The regression toward the mean/moving target mindset makes it almost impossible for a judge to score a gymnast outrageously far from the “average” score on that apparatus, regardless of how outrageously good or bad the performance was. Mediocre routines are judged as if they are just that…mediocre. No really harsh deductions, and no really lenient ones. Conversely, near-perfect routines force the judges to bring out their MICROSCOPES and look for any possible minute error they can find…and sometimes even become compelled to make up deductions out of thin air (the 2008 Anna Pavlova Floor Tragedy is a perfect example). Horrible routines are judged as if they simply aren’t in the same league as the near-perfect routines, and thus very minor deductions are ignored and only obvious ones are taken – often leniently.
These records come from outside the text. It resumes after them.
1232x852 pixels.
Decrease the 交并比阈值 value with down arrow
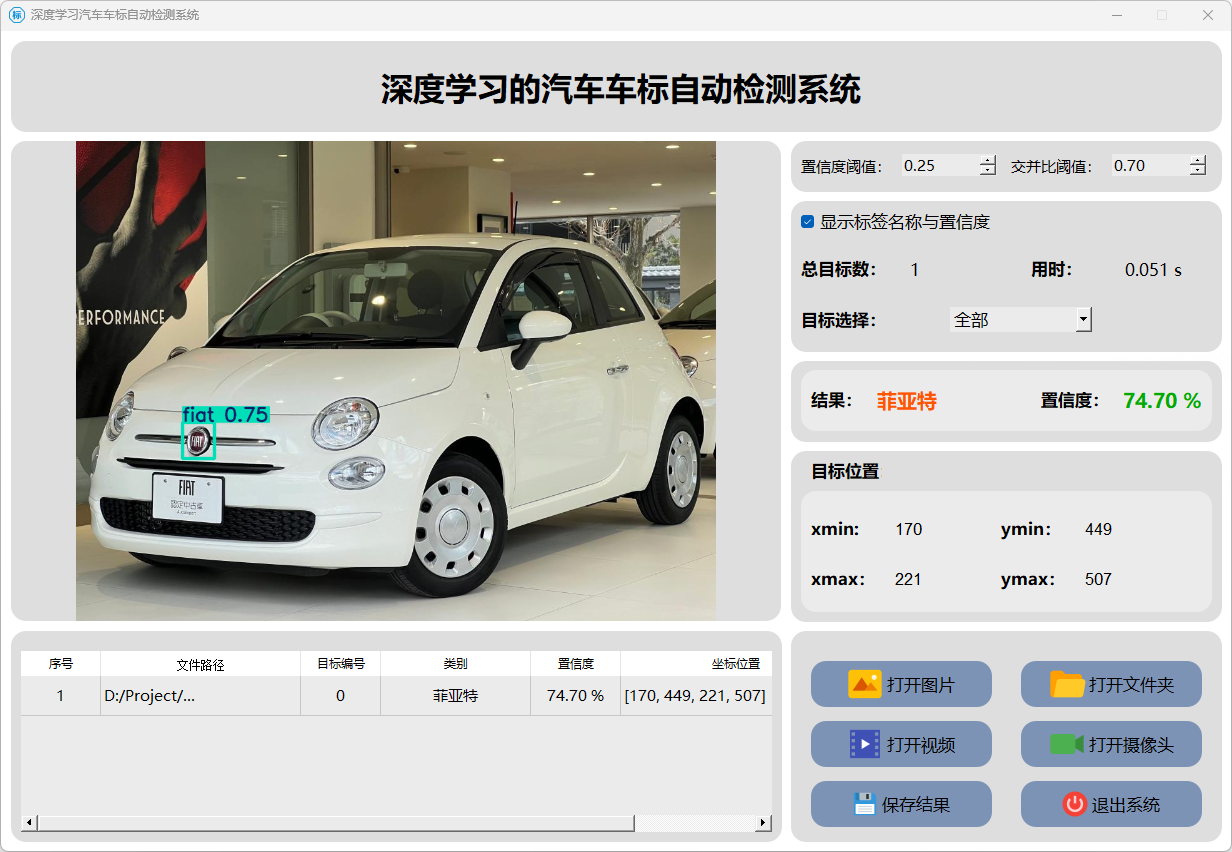1197,171
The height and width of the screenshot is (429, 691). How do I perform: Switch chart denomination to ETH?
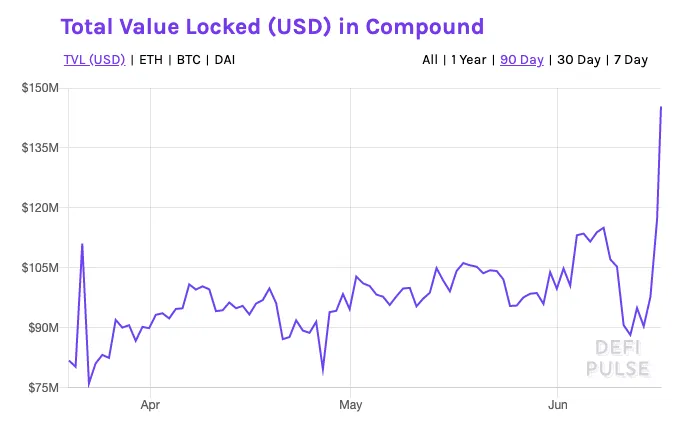tap(151, 60)
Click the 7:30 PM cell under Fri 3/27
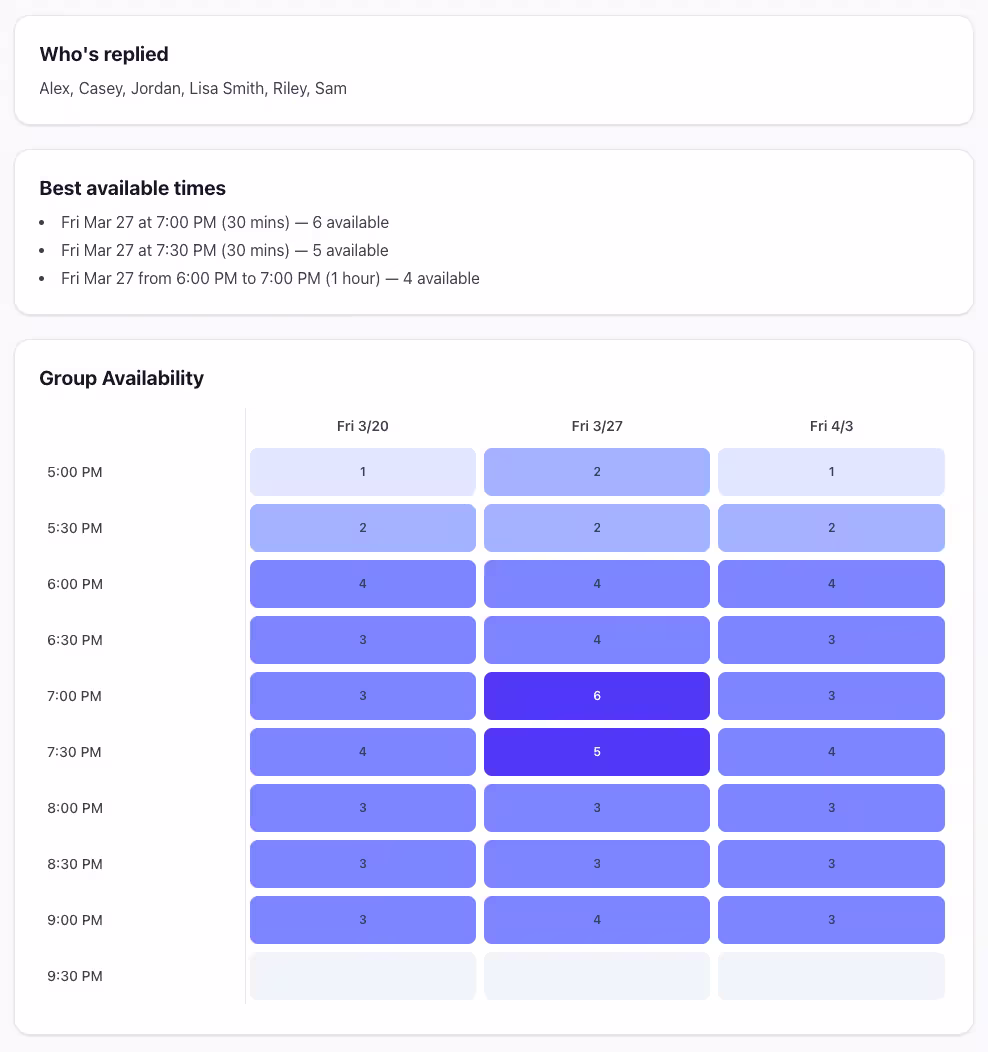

If you flipped a coin six times, are you going to get 50% heads? Possibly…but you could also very easily get 4 heads and 2 tails, or even 5 tails and one head, which would make the final percentage of heads very different from the expected 50%. But what if you flipped the coin SIX HUNDRED TIMES? Regression toward the mean takes over, and the overall percentage of heads is going to end up very, very close to 50%. This is because the greater the sample size, the more accurate statistics become. Regression toward the mean has much more of an effect as the number of events increases. Unfortunately, this is exactly why the regression toward the mean phenomenon actually has much more power in today’s gymnastics than ever before.
Today’s gymnastics routines on both the men’s and women’s sides are longer and more skill-loaded than they have ever been. On one hand, it seems that this should create a WIDER range of scores than ever before because there are so many more skills by which to separate the gymnasts. With routines often twice as long as they once were and with so many more difficult skills than ever before, shouldn’t we be seeing scores range from around a 6.2 to a 9.8? Instead, however, in most competitions we’re seeing a much narrower range than ever before…from a 7.6 to an 8.8, for example. WHY? Because the larger number of skills represent a larger sample size, and more opportunities for the regression toward the mean phenomenon to take over. In other words, the more instances of “judging” that take place in a routine, the more areas the judge has to manipulate the score (whether consciously or subconsciously) and bring it closer to average.
Is it possible to change the regression toward the mean mindset in gymnastics judging? Well, addressing it is at least a great first step. This phenomenon is actually exactly why I suggested the radical idea of giving “general impression” execution scores in my proposed code of points last year. I feel that allowing the judges to simply sit back and watch the routine would actually make them MORE accurate in evaluating relative qualities of execution among various performances. It would allow them to use their brains and look at the overall picture rather than have their pen and paper taken over subconsciously by the regression toward the mean/moving target phenomena.
Perhaps making judges more aware that this phenomenon exists might help them evaluate their own judging and become more honest with themselves about how much sense their scores actually make when the chalk dust settles. Perhaps judges DO need to be reminded from time to time that it’s OKAY to give extreme scores for extreme performances, and that in fact that’s exactly what the judges are there to decide. We mustn’t forget that the whole point of judging gymnastics routines is to see where all the performances fall in relation to an absolute standard, not to create some “moving target” that attempts to make them all fall as close as possible to an arbitrary “mean” that we create in our minds.
I know it will probably be a while before we see any drastic changes to either the code of points, the competition formats, the age requirements, or the nature of judging altogether…but it is an important goal of mine to bring issues to the forefront that I often feel are neglected, misunderstood, or simply overlooked. The paradoxical battles that occur between intentions and reality in gymnastics today are universally obvious, but the sources of these conflicts are not always so conspicuous. If we are to bring artistry, fairness, and the connection with the fans back into gymnastics, we MUST address the issue of whether the perfect ten is truly being used as the standard for execution…even if it is baby steps at a time.
All things in moderation, right?
General impression is a very bad idea. The sport has a well known history of national cheating in judging. Introducing more subjectivity opens the door for the criminals. And will draw increased criticism from those who follow normal sports.
Instead publish the exact details of what judge scored what routine, how. They are supposed to follow the code. So fine. Be transparent. If they are judging imperfectly,no big deal, but show what happened. And I BET, they will become more consistent and better if under more scrutiny (not perfect, but noticeably better).